Corrective Retrieval Augmented Generation
-> 교정형 RAG

Abstract

Large language models (LLMs) inevitably exhibit hallucinations since the accuracy of generated texts cannot be secured solely by the parametric knowledge they encapsulate.
-> LLM은 내재된 파라메트릭 지식만으로는 생성된 텍스트의 정확성을 보장할 수 없기 때문에, 필연적으로 환각(hallucination) 현상을 보인다.
Although retrieval-augmented generation (RAG) is a practicable complement to LLMs, it relies heavily on the relevance of retrieved documents, raising concerns about how the model behaves if retrieval goes wrong.
-> RAG는 LLM을 보완하는 실용적인 방법이지만, 검색된 문서의 관련성에 크게 의존하므로 검색이 잘못될 경우 모델이 어떻게 동작할지에 대한 우려가 있다.
To this end, we propose the Corrective Retrieval Augmented Generation (CRAG) to improve the robustness of generation.
-> 우리는 생성의 견고성을 향상시키기 위해 Corrective Retrieval Augmented Generation(CRAG)을 제안한다.

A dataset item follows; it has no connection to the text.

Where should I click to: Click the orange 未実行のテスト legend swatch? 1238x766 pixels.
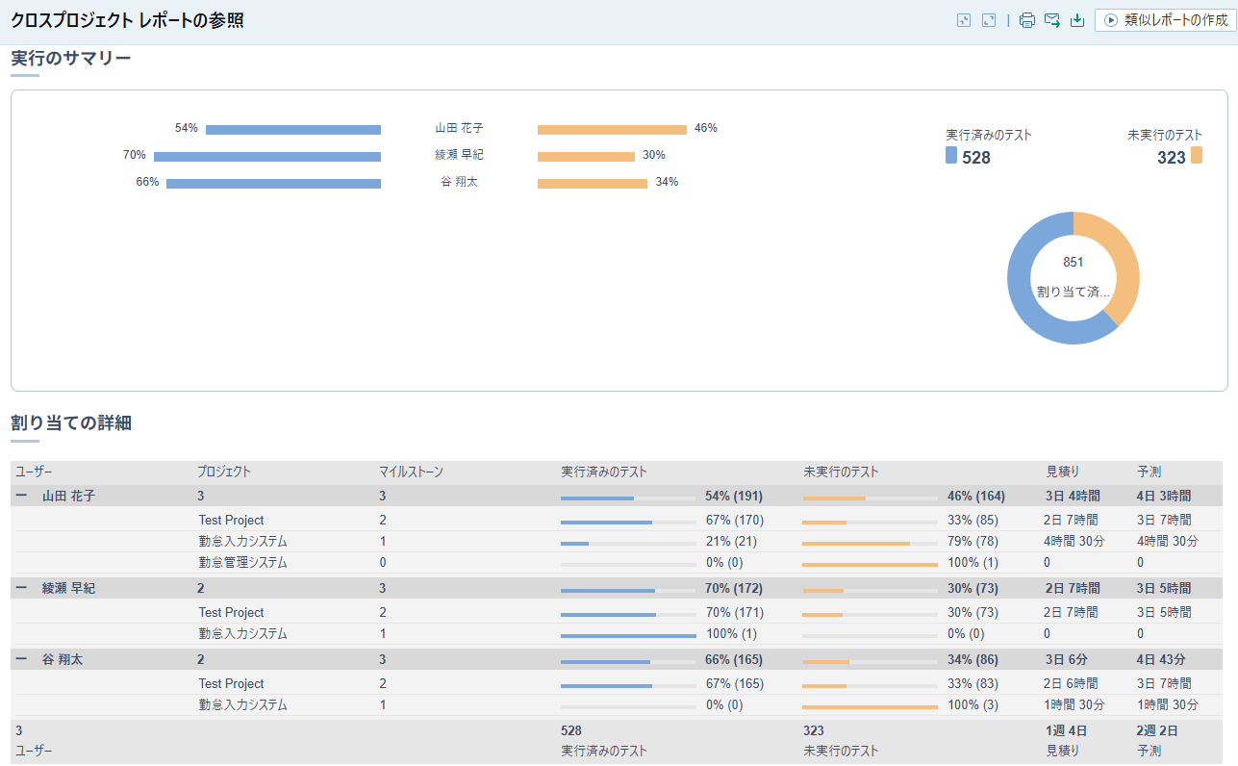(1196, 155)
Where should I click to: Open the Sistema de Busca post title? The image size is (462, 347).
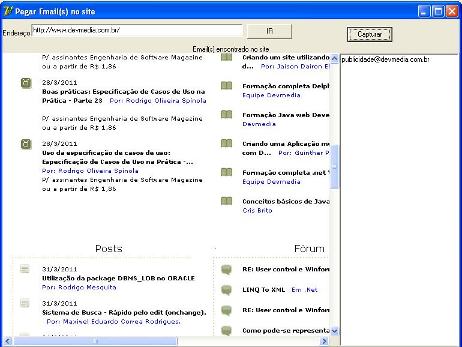tap(124, 312)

Specifically, a lightweight retrieval evaluator is designed to assess the overall quality of retrieved documents for a query, returning a confidence degree based on which different knowledge retrieval actions can be triggered.
-> 구체적으로, 쿼리에 대해 검색된 문서들의 전반적인 품질을 평가하는 경량화된 검색 평가자를 설계하였으며, 이 평가자는 신뢰도 점수를 반환하고, 이를 바탕으로 다양한 지식 검색 동작이 실행될 수 있다.
Since retrieval from static and limited corpora can only return suboptimal documents, large-scale web searches are utilized as an extension for augmenting the retrieval results.
-> 정적이고 제한된 코퍼스에서의 검색은 최적 이하의 문서만을 반환할 수 있기 때문에, 검색 결과를 보완하기 위해 대규모 웹 검색이 확장 방식으로 활용된다.
Besides, a decompose-thenrecompose algorithm is designed for retrieved documents to selectively focus on key information and filter out irrelevant information in them.
-> 또한, 검색된 문서에서 핵심 정보에 선택적으로 집중하고 불필요한 정보를 걸러내기 위해 분해-재구성(decompose-then-recompose) 알고리즘을 설계하였다.
CRAG is plug-and-play and can be seamlessly coupled with various RAG-based
approaches.
-> CRAG는 플러그 앤 플레이 방식으로 다양한 RAG 기반 접근법과도 매끄럽게 결합할 수 있다.
Experiments on four datasets covering short- and long-form generation tasks show that CRAG can significantly improve the performance of RAG-based approaches.
-> 짧은 형식과 긴 형식의 생성 과제를 포함한 네 개의 데이터셋에서 실험한 결과, CRAG가 RAG 기반 접근법의 성능을 크게 향상시킬 수 있음을 보여준다.